• [Data records]:

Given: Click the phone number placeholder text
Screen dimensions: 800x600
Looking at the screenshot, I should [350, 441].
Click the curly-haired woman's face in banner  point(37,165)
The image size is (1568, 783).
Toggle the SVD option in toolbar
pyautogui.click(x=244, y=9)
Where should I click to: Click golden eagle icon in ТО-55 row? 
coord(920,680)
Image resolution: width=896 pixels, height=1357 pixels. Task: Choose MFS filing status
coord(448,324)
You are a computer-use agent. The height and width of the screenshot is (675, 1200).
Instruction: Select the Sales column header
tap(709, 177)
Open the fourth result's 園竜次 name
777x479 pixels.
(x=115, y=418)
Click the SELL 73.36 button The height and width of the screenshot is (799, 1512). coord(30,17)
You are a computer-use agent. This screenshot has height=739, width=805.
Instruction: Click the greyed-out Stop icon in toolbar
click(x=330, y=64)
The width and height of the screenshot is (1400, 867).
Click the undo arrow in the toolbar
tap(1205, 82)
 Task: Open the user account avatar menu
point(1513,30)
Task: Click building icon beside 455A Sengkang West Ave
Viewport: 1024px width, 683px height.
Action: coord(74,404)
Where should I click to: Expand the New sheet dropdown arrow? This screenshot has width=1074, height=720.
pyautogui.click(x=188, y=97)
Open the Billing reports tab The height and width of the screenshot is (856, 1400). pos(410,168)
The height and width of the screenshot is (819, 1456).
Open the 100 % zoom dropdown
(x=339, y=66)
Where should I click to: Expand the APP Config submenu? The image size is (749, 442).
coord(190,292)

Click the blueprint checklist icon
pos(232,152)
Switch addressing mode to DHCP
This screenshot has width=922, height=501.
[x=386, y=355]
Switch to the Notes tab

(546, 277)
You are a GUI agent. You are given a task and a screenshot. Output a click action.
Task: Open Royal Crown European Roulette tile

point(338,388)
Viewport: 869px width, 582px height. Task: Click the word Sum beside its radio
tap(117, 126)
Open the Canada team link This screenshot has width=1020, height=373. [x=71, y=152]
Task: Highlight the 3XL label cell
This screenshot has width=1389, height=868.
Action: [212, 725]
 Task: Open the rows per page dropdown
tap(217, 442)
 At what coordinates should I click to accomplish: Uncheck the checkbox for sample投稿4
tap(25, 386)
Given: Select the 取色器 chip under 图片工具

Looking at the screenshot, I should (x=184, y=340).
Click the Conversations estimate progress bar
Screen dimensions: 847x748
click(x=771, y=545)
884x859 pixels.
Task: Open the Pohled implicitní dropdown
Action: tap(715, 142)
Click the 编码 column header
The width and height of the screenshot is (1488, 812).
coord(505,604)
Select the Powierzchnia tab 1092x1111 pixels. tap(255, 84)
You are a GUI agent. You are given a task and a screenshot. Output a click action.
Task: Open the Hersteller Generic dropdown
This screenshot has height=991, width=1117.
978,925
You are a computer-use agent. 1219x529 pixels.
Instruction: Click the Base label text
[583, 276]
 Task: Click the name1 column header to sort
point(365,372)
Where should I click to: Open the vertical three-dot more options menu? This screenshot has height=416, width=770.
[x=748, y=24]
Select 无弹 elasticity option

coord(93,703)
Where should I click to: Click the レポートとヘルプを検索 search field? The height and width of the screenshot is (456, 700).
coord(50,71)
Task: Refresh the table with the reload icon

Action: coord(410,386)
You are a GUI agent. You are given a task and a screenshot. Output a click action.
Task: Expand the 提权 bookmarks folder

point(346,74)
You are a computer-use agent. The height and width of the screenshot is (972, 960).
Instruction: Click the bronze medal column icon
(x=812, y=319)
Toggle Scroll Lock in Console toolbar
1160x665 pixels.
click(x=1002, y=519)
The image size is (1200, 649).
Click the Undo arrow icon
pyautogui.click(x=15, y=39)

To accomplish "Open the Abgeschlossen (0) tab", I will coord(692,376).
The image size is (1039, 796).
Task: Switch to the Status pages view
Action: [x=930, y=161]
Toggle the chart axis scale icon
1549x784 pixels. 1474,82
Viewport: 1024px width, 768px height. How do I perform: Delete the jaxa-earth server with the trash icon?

• [About this task]: Select all lines in the listing above where the word "computer" appears, and show them.

• [Finished exercise]:
You are a computer-use agent. The height and width of the screenshot is (675, 1200).
You are a computer-use agent. This screenshot has height=739, width=805.
You are a computer-use agent. 1219x529 pixels.
You are a computer-use agent. The height and width of the screenshot is (972, 960).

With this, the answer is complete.